I think it might be because this was the first of this engine build to be shown those many moons ago and that I took Jan's word for gospel, maybe was the reason that I took so much care of the lapping. 
I think the original build of the engine, showing all the machining and lapping was lost when we went to a private hosting site, as a lot of stuff was lost in the transfer over.

Members have had this engine running without going to the lengths I did, but some did have problems, whereas both mine were up and running very quickly, and I put that down to making the cylinder/piston fit a very good one. In fact all bits could be swapped between both engines with no detrimental effect on the running of either one.

The major breakthru was when I started to experiment with the vertical burners, once they were set in the correct sweet position, there was never any trouble starting, except for the warm up time, which I got around by sticking a blowtorch on the cylinder outer surface for about 30 seconds. If I left the engine to warm up itself, by leaving the valve open to atmosphere, it could take between 10 and 15 minutes before the engine started to show signs of life, but once running, by either method, it would run until the fuel ran out. BTW, it was because of the vertical burners that my engine could be moved about or run outside, before that, even farting near it and it would stop. Jan used the vertical burners on later versions of his engines.

## [Record extracts]
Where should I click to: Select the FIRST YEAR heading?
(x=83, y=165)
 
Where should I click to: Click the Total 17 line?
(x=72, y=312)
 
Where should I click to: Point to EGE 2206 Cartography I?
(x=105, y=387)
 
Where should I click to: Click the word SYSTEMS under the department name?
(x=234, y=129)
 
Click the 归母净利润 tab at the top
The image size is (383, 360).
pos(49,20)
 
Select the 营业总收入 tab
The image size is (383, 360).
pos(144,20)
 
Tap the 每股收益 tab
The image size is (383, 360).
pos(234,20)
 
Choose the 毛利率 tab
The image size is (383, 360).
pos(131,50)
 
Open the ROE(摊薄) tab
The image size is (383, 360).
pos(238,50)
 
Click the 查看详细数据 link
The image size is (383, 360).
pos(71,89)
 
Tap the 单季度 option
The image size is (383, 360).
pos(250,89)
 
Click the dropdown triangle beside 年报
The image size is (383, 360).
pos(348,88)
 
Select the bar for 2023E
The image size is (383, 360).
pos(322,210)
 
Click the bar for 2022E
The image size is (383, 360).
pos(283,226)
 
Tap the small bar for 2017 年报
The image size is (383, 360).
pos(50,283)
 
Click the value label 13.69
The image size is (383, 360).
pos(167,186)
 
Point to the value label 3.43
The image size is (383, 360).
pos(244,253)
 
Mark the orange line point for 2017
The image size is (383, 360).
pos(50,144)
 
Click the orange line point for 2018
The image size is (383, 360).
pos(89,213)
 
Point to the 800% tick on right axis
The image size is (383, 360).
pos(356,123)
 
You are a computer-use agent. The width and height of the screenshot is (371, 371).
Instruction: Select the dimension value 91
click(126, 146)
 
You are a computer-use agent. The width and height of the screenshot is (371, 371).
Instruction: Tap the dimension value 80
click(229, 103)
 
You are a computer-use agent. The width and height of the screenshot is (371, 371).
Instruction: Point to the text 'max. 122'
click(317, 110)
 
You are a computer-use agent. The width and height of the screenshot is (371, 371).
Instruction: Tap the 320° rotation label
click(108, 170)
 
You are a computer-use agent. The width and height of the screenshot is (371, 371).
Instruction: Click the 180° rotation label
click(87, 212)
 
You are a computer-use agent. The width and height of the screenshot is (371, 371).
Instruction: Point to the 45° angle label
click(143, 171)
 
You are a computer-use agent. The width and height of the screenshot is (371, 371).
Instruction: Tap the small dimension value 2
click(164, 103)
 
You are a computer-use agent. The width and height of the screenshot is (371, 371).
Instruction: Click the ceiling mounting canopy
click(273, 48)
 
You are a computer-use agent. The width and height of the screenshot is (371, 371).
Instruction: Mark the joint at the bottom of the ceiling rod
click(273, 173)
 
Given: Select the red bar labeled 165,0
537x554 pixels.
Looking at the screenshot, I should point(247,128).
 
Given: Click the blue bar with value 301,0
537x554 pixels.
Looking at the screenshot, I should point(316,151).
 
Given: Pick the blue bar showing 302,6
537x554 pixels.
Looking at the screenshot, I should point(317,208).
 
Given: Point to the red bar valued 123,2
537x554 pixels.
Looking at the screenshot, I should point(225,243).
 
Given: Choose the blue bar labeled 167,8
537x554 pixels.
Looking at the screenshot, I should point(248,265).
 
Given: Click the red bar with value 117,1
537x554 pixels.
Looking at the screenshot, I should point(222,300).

## [Given request A]
In the engine-build post, how long could the engine take to start showing signs of life when left to warm up by itself with the valve open to atmosphere?
## [Given request B]
Carry on the engine-build post, picking up right after its final sentence.
The listing comes from a separate source unrelated to the engine-build post.

## [Response A]
Between 10 and 15 minutes.

## [Response B]
I could never get mine to freewheel as well as Jan says it needs to do, but having said that, these engines produce so little power, most probably only just enough to turn themselves over, friction, or lack of it does play a large part in getting them to run correctly.

Hope this helps.

John


----------



## AussieJimG (Oct 18, 2010)

Thanks John, there is really no substitute for advice from people like you. Much appreciated.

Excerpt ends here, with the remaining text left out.